A Princeton Research team discovered that rats with access to HFCS and rat chow gained 48% more weight (mostly in the abdomen) than rats with access to cane sugar and rat chow. Did you hear that people? 48%. I did all that thinking and mulling and mouth breathing for nothing because I just don’t really have anything to add. 48% kinda speaks for itself, no?

One more thing, along with the weight gain came an increase in circulating triglycerides, and an increase in risks of developing, high blood pressure, coronary artery disease, diabetes and (wait for it wait for it) cancer. Doesn’t it always come back to cancer?

Redesigned

I love this photo becuase it says so much about Judy.

I think I mentioned that I went away, into the woods, the weekend before last, no? What I didn’t mention was that I was with a group of women I met when I was in treatment. We were all diagnosed young. We were all scared. Now we’re all lucky enough to be at least 5 years out (well, almost for me).

We’d met that way before, in a big house with a gigantic deck and a hot tub where we could talk about our issues and have them be normal and relatable. We talked about our multi-racial families, about problems with the medical establishment, about our friends who were, very noticeably, absent. We didn’t talk about the mound of vitamins I took with every meal, or my bottled water, or my sleeping pills, it’s one of the few situations where these conversations don’t need to happen.

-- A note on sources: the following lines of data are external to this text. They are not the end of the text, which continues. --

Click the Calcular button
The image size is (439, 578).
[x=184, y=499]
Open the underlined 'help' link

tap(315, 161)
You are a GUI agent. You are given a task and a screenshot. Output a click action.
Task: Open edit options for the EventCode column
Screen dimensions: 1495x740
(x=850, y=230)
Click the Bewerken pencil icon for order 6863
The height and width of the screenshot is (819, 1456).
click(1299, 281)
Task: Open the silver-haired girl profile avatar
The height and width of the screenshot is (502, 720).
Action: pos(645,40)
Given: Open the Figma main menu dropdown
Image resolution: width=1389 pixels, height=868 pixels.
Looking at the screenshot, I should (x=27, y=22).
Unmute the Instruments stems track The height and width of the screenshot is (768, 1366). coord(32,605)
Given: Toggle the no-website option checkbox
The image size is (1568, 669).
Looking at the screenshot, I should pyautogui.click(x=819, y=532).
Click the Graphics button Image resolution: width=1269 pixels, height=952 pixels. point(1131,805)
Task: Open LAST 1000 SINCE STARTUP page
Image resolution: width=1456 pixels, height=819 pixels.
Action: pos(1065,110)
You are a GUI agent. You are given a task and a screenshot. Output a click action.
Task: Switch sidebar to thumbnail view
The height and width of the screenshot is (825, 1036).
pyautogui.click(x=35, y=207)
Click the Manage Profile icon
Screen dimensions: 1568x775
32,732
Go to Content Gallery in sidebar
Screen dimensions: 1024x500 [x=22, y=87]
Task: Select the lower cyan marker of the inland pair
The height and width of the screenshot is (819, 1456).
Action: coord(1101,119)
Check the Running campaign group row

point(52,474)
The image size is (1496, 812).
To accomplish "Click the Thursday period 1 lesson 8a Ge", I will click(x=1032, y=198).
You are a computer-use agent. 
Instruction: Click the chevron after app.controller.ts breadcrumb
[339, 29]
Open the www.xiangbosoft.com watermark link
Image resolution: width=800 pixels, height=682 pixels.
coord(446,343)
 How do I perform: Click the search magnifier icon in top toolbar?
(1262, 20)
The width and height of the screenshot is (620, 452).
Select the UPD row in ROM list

But my favorite part of the weekend was when we’d all been in the hot tub for about 30 minutes and Judy told us about the tattoo she got for her 41st birthday and 5 year cancerversary (yes she was diagnosed on her birthday).

She tells us how she brought the tattoo artist photos, images of buildings and sculptures, paintings and artwork for inspiration. When he outlined the design on her shoulder, they stood in front of a mirror and looked at it from every angle. She moved her shoulder and flexed, first her deltoid where the design curved around the muscle, then her bicep where it straightened. Then she opened and closed her elbow where the ink rolled into a coil and unintentionally pointed to the vein where blood is drawn.  

I love this story. I love picturing her there with the tattoo artist studying her arm, watching the lines change as they slide over muscle and bone, redesigning themselves with each  movement. And I love hearing about the creation of art, I think it may be what I love most.